Question
I have been toying around to get some understanding of what the stochastic discount factor look likes in Black-Scholes-Merton and how it relates to the exponential process in Girsanov's theorem. I find that the stochastic discount factor is the exponential process in Girsanov's Theorem discount at the risk-free rate, i.e. it scales Girsanov's exponential process by $\exp(-rt)$.

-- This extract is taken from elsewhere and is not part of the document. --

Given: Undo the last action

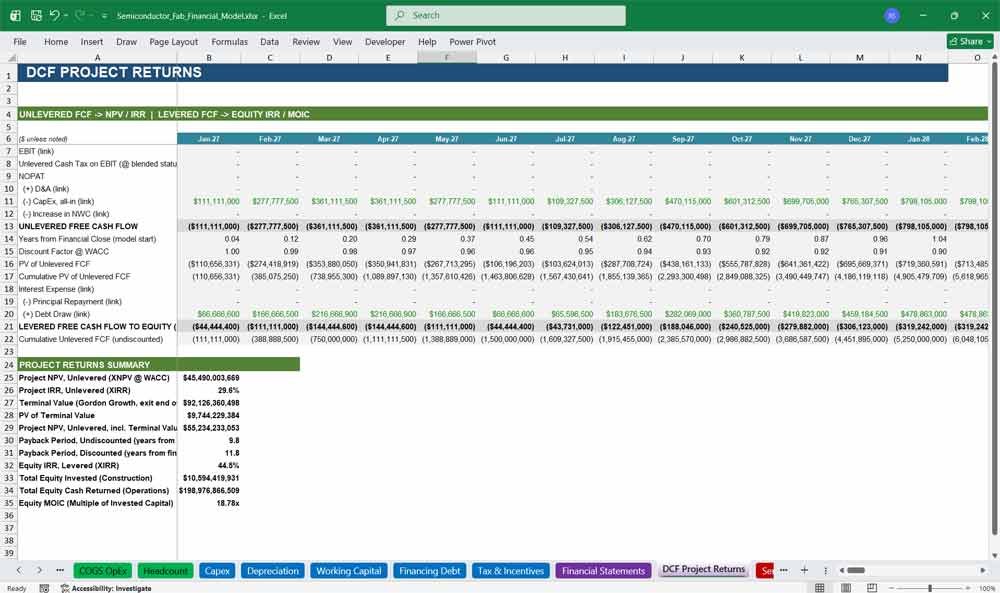Looking at the screenshot, I should (54, 15).
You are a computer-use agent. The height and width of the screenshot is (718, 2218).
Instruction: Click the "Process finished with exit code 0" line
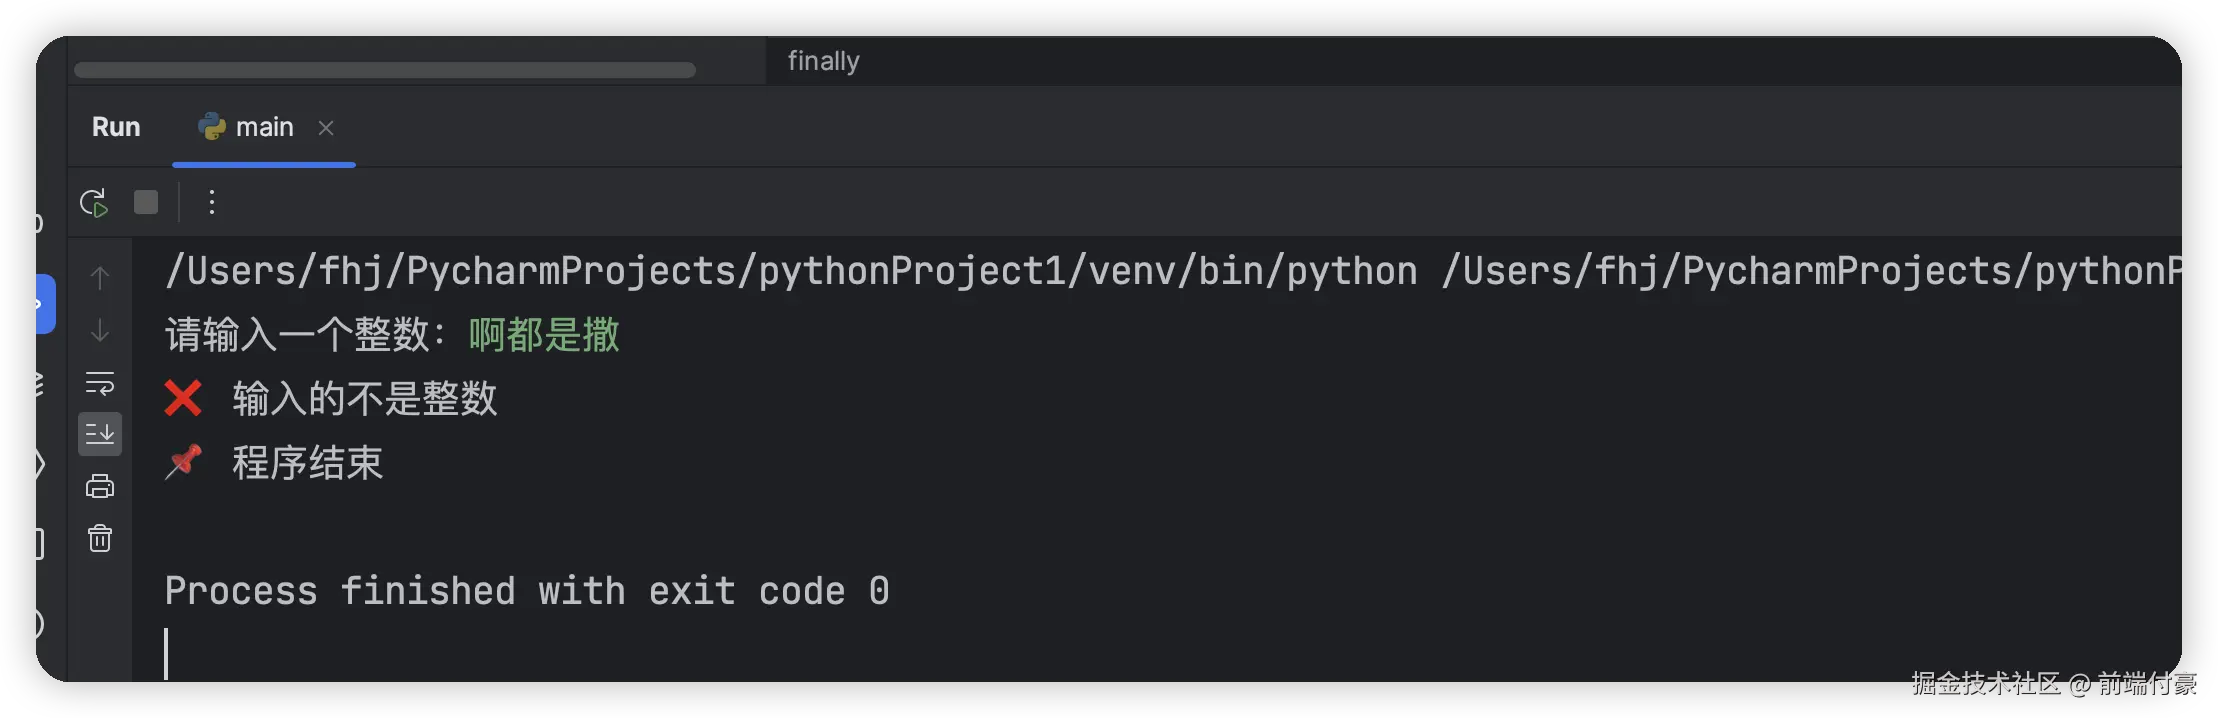pyautogui.click(x=527, y=591)
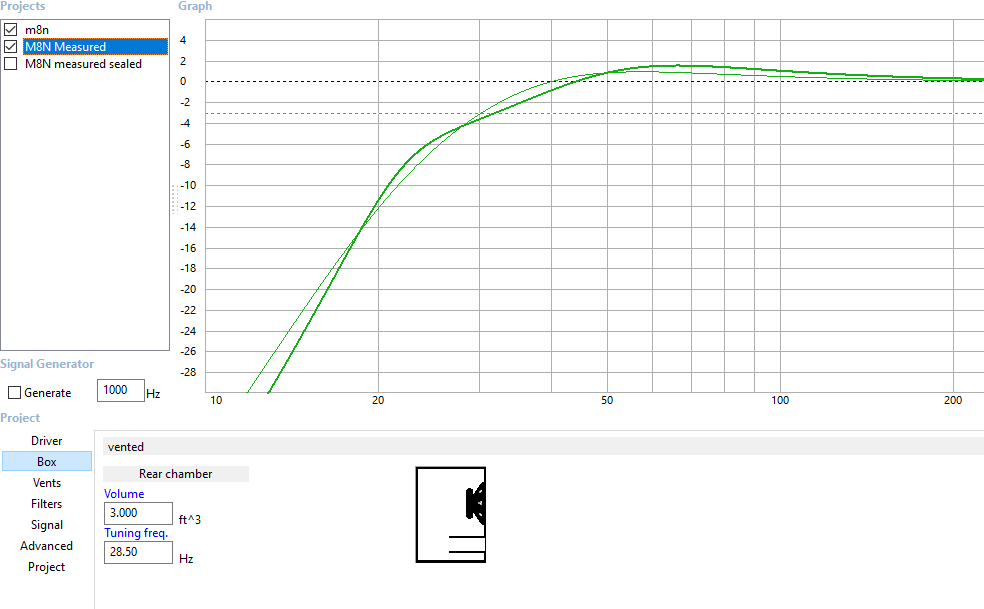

Does anyone have an intuition about this? I mean, the math should check out just fine, but I'm not sure if there is deeper meaning at play. Anyhow, I sketched out my work below.
Sketch of the work
Let's call $S_t$ the price of a stock, $B_t$ the price of a risk-free bond and $M_t$ the stochastic discount factor. We have the following dynamics: \begin{align} \frac{dS_t}{S_t} &= \mu dt + \sigma dZ_t \\ \frac{dB_t}{B_t} &= r dt \end{align} with $(Z_t)_{t \geq 0}$ a standard Brownian motion. If we apply Girsanov's theorem, we get a process of the following form for the change of measure: \begin{align} A_t &= \exp \left( -\int_0^t \eta_s dZ_s - \frac{1}{2}\int_0^t \eta_s^2 ds \right) \\ \forall t \; \eta_t = \eta \Rightarrow A_t &= \exp \left( -\eta Z_t - \frac{1}{2}\eta^2 t \right) \\ \Rightarrow dln A_t = ln A_t - ln A_0 &= -\frac{1}{2}\eta^2dt -\eta dZ_t \\ \Rightarrow \frac{dA_t}{A_t} &= -\eta dZ_t. \end{align} However, I know that $M_t B_t$ must be a martingale under the physical measure, hence $M_t$ must be a diffusion of the form $\frac{dM_t}{M_t} = -rdt + \phi(.) dZ_t$. Using the fact that $M_t S_t$ must also be a matringale, we get \begin{align} \frac{dM_tS_t}{M_tS_t} &= \frac{dS_t}{S_t} + \frac{dM_t}{M_t} + \frac{dS_t}{S_t}\frac{dM_t}{M_t}\\ &= \left(\mu dt + \sigma dZ_t \right) + \left(- r dt + \phi(.) dZ_t \right) + \left( \sigma \phi(.) dt \right) \\ \Rightarrow E^\mathbb{P} \left( \frac{dM_tS_t}{M_tS_t} \right) &= \left( \mu - r + \sigma \phi(.) \right)dt = 0 \\ \Leftrightarrow \mu - r + \sigma \phi(.) &= 0 \Leftrightarrow \phi(.) = - \frac{\mu -r}{\sigma}. \end{align} In this model, if we worked a bit, we could show that $\eta = \frac{\mu - r}{\sigma}$, hence \begin{align} \frac{dM_t}{M_t} &= -rdt + \frac{dA_t}{A_t} = -rdt - \eta dZ_t \\ \Rightarrow M_t &= M_0 \exp \left( -\int_0^t \eta dZ_s - \frac{1}{2} \int_0^t \eta^2 ds -rt \right) \\ &= M_0 A_t \exp(-rt). \end{align} Hence, the stochastic discount factor is just a scaled version of $A_t$ here: $M_t/M_0 = \exp(-rt) A_t/A_0$.